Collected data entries
◆ ◆ ◆
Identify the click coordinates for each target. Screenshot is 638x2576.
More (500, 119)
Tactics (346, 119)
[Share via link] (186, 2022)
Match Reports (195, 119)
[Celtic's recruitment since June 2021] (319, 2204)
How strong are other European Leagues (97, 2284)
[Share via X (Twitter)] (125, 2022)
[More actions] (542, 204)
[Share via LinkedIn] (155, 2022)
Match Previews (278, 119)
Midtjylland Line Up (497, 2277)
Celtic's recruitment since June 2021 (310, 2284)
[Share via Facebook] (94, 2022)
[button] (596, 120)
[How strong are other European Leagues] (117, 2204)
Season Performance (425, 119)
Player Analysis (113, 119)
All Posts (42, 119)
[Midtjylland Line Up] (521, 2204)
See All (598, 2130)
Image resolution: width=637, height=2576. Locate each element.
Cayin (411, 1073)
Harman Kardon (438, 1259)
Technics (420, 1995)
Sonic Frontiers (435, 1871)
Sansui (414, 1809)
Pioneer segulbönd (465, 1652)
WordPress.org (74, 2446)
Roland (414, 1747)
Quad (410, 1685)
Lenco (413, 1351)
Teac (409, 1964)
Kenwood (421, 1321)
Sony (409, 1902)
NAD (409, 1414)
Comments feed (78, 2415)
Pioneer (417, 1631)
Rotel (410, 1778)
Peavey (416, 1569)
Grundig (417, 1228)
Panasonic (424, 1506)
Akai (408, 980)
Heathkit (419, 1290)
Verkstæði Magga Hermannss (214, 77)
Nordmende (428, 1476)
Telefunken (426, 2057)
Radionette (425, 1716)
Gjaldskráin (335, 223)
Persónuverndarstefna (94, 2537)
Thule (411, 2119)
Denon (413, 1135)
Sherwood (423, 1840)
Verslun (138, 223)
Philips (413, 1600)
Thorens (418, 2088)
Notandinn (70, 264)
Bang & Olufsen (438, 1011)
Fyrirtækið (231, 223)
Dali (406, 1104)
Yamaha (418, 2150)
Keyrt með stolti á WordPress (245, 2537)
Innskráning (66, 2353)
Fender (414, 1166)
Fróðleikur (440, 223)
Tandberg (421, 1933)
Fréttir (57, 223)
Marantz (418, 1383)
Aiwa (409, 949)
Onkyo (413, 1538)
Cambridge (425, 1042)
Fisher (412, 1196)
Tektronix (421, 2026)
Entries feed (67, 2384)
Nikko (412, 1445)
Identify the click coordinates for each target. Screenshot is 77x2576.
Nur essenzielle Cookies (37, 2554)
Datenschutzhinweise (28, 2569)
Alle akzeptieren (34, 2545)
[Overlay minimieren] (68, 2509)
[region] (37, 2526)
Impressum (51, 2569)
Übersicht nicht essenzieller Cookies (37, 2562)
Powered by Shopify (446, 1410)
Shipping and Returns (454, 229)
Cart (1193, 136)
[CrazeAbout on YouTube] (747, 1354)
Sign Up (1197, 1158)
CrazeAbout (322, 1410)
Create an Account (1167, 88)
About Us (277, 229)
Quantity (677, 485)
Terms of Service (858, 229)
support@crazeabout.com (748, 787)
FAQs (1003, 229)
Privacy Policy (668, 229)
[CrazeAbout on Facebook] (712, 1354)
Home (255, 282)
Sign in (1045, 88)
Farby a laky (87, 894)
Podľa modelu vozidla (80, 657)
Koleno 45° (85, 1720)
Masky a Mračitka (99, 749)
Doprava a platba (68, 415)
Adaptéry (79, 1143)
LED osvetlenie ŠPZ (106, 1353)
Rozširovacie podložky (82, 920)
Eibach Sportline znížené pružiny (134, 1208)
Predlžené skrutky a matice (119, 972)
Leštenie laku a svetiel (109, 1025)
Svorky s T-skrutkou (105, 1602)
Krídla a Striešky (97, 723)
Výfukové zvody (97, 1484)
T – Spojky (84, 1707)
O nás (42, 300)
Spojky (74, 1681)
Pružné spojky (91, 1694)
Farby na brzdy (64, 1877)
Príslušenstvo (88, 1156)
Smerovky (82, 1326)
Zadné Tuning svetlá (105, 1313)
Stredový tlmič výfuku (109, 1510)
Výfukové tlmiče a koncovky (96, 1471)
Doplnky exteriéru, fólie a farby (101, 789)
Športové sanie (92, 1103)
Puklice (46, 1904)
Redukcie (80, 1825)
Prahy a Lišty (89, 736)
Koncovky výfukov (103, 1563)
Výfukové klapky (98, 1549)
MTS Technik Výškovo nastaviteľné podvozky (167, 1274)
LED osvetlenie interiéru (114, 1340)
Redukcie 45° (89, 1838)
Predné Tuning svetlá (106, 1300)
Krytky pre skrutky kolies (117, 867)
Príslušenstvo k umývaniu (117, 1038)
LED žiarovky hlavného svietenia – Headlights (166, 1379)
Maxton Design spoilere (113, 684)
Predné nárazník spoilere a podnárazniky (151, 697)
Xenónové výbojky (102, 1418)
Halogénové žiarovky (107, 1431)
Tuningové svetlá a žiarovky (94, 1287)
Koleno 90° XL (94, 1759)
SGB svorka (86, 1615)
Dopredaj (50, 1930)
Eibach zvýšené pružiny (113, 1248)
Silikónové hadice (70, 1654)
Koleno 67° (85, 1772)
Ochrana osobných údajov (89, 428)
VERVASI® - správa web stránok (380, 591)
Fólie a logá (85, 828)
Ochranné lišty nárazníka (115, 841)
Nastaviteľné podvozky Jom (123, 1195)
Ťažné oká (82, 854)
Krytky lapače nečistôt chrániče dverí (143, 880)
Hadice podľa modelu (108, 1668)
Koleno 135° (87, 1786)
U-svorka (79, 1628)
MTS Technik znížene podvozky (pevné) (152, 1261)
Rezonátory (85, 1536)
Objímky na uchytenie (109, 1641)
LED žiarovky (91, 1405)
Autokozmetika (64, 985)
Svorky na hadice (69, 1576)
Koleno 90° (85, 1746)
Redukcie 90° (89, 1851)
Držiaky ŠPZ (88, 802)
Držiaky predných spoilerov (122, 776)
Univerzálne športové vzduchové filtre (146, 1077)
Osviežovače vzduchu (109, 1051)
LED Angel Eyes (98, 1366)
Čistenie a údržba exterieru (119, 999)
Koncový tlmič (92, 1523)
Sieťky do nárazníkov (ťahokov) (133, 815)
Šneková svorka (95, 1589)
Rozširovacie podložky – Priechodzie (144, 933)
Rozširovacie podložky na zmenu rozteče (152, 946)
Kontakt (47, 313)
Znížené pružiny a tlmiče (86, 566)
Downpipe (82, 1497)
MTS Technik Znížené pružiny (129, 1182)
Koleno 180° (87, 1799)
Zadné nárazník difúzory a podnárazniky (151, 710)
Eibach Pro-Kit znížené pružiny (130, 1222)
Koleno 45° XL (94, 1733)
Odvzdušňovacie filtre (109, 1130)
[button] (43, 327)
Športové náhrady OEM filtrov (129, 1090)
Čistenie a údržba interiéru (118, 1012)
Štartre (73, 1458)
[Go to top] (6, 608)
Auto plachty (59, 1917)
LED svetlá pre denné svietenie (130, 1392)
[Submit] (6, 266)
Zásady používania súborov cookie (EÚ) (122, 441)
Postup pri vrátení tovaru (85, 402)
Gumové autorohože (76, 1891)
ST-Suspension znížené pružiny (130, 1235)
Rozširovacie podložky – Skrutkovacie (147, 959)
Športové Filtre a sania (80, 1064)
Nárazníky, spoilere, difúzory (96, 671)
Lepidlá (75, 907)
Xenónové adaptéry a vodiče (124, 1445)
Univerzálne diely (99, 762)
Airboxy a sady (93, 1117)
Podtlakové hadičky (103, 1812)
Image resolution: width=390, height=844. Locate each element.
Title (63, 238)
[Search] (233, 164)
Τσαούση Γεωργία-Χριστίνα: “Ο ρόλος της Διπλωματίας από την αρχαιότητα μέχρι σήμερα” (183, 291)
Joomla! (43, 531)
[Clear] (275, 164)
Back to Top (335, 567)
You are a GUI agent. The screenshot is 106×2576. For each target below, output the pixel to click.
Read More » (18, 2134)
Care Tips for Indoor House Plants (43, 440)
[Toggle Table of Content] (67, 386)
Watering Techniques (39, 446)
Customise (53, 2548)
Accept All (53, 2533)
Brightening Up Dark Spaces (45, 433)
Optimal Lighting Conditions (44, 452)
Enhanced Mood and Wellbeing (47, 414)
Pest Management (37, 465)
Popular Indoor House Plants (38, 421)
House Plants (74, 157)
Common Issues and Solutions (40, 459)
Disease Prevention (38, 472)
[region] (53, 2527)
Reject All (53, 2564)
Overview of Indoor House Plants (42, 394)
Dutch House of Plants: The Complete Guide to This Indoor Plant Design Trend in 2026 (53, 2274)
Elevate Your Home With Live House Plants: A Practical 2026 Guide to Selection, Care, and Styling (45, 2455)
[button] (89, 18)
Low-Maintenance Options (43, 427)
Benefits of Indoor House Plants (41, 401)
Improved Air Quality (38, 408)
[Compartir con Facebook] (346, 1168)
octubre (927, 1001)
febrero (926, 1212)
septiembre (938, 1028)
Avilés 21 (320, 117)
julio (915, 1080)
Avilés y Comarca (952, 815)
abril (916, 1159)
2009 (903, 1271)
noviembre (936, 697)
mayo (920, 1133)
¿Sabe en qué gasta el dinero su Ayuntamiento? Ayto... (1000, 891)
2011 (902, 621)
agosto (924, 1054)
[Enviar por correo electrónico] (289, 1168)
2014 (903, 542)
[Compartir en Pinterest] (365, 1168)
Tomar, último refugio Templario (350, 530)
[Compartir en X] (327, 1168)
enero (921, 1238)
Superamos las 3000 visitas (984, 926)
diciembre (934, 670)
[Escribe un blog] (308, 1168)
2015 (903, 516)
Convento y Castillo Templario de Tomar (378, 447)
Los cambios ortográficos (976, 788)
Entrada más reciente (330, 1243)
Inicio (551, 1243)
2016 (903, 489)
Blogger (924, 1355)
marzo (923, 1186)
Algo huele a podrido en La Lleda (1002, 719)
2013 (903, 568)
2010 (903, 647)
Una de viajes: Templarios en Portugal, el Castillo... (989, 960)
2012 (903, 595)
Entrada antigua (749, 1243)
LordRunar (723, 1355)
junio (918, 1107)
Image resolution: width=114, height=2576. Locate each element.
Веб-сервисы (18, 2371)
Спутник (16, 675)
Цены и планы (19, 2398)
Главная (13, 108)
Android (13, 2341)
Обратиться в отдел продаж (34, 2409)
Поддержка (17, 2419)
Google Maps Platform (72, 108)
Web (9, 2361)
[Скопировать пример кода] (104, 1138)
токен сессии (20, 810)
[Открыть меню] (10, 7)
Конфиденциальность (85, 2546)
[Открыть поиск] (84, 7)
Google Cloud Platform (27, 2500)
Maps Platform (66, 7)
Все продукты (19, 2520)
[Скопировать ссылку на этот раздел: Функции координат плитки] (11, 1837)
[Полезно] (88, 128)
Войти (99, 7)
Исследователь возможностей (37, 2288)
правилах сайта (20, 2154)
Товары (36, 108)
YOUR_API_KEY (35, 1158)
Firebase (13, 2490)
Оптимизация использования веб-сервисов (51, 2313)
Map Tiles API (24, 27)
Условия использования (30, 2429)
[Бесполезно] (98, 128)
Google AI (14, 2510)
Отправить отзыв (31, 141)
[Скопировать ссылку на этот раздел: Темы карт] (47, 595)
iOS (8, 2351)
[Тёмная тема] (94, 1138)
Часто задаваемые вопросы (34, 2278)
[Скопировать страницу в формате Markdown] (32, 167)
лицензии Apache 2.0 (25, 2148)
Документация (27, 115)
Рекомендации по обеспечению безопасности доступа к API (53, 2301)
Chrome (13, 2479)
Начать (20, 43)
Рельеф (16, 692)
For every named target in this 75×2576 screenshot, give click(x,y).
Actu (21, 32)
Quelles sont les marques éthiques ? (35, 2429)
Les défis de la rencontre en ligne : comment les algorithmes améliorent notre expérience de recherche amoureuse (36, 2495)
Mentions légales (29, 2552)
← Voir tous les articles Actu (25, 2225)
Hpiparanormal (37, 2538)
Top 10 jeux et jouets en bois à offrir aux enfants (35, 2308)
◆ ◆ ◆
(Aim of the exercise):
Please return a copy of each line in the entries that has the string "Midtjylland".

(Answer area):
Midtjylland Line Up (497, 2277)
[Midtjylland Line Up] (521, 2204)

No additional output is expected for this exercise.